Los músculos firmes se marcan en la lucha.
El cuerpo entero, bañado de sudor.
La respiración, agitada.

La carne de una choca
contra la del otro.
Los embates son cada vez más duros.
Qué gancho, por favor.
¡La sangre hierve!

Él mueve una vez más la cintura.
Entra y sale, sus descargas
no se detienen.
Ella se viene. ¿Podrá el morocho?
Pero qué golpe mortal, señores.
Miren las piernas de ella,
son tan fuertes.
Qué buena parada tiene la campeona.
¡Quema, quema, quema!

Pero atención, señores,
¡que ambos pugilistas han caído!
Han quedado tendidos en la lona.

El final es inminente.
Gran suspenso.

Pasan uno, cinco, ocho segundos.
¡Acaba, acaba!
¡Se termina!
¡Diez segundos! ¡Diez segundos!
Ninguno de los cuerpos ya se mueve.
¡Nocaut, señores, nocaut!
¡Nocaut doble!

¡Y qué magnífica pelea!

Casas y Tolstoi

Conocí a Fabián Casas por una de mis alumnas, María, a quien le gustaba mucho su poesía.
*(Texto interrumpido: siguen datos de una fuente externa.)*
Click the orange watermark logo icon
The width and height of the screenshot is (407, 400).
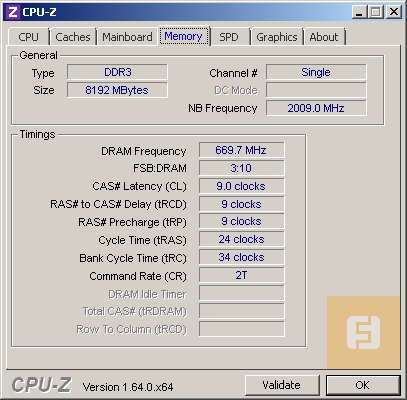[x=363, y=332]
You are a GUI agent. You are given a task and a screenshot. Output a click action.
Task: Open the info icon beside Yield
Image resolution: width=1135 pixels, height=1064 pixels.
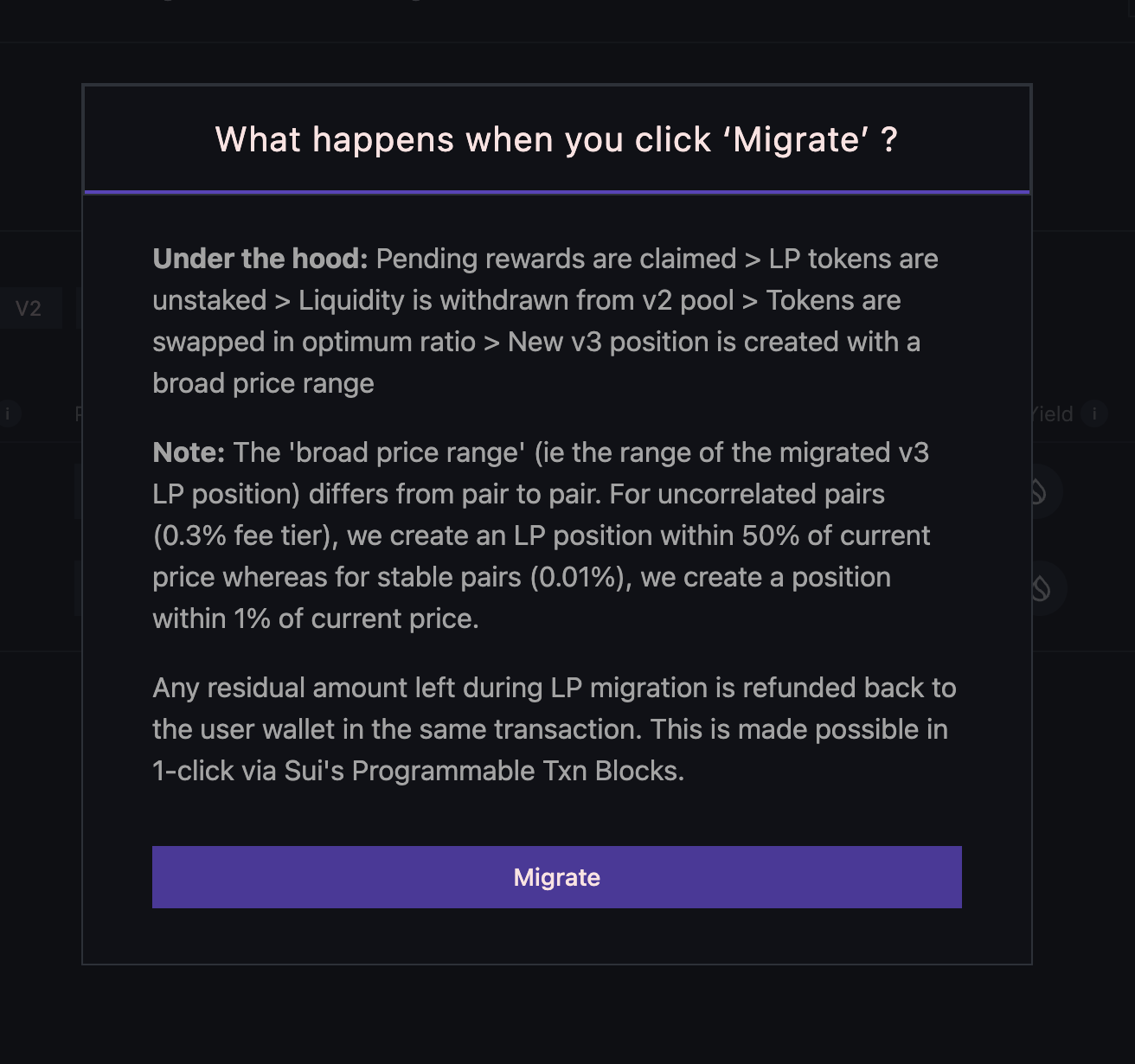(x=1094, y=414)
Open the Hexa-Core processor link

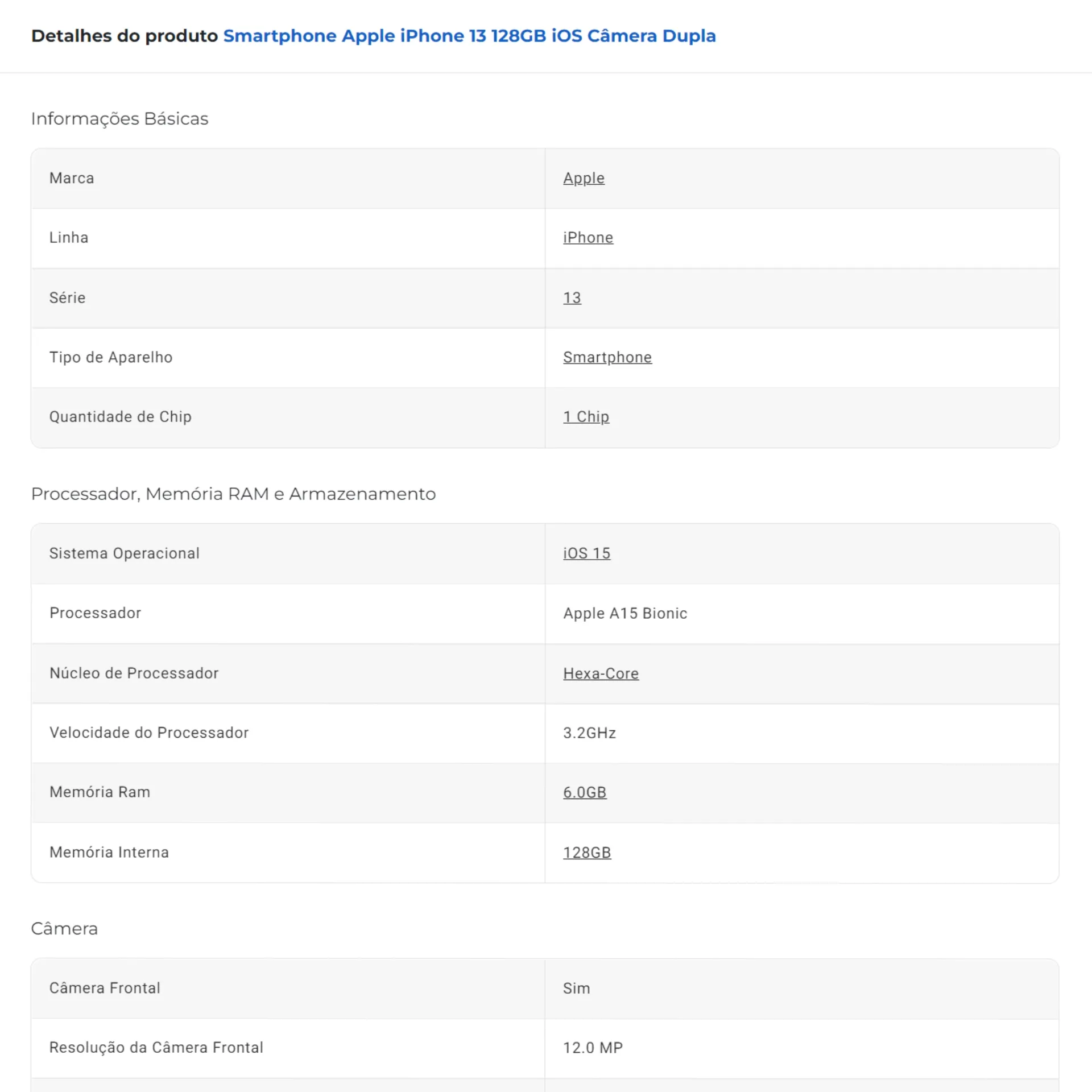[x=601, y=673]
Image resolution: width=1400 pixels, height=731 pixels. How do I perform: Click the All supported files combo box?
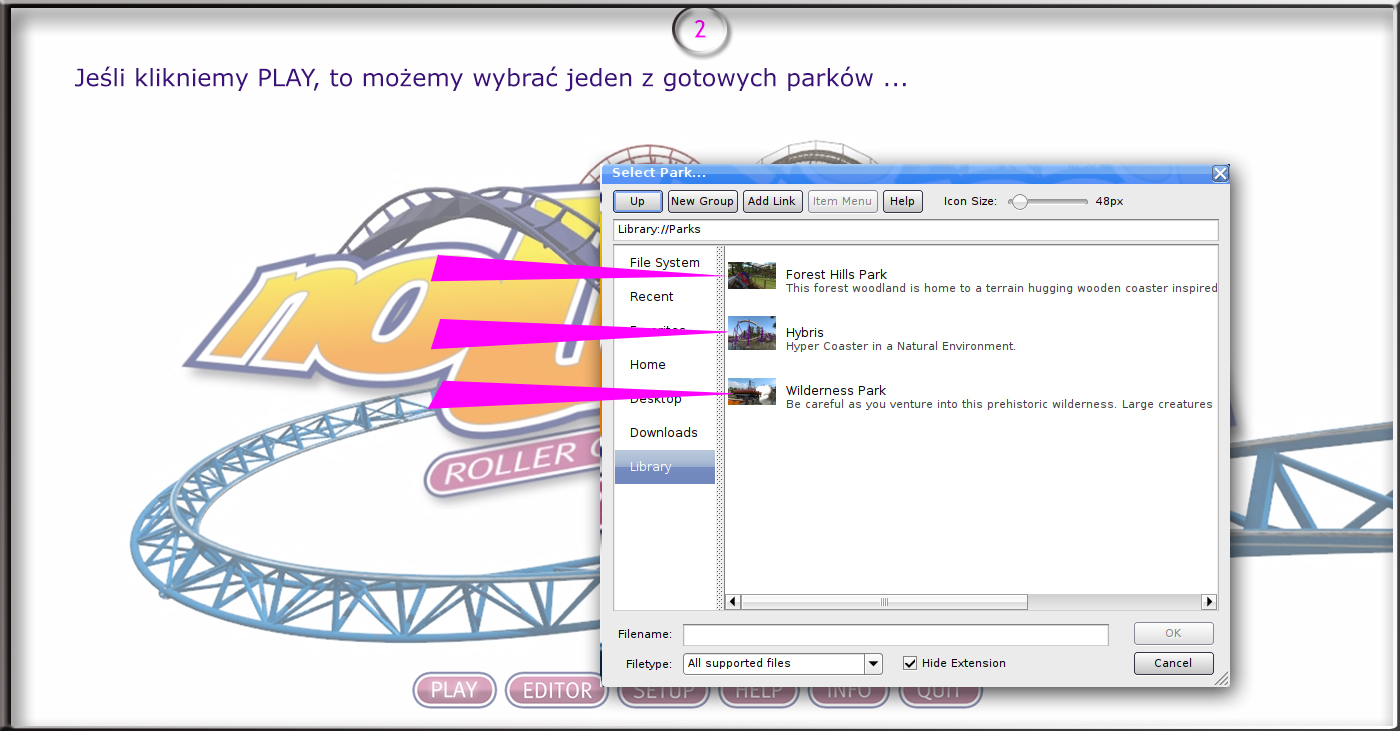[x=774, y=664]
Llegado su cumpleaños, el regalo que le hicimos con sus compañeros de taller fue un libro de Casas. Un tiempo después, leí el poema «Cancha rayada» y flasheé. Hice la anotación mental: hay que volver.

Cuando estudiaba Letras allá por finales de los noventa, me enamoré de Literatura española I (medieval). Amaba los versos en español antiguo. Entonces el porque era ca, los autos eran obras de teatro, la corneja era un pájaro de la fortuna (a veces buena, a veces mala) y el erotismo de un tobillo con pulsera lo era todo en las casidas... Mi gran duda era qué haría después de esa materia, después de terminar segundo año. Sobreviví un año más y, al siguiente, tras varios meses de trastabillar por melancolía (y otras cuestiones), dejé.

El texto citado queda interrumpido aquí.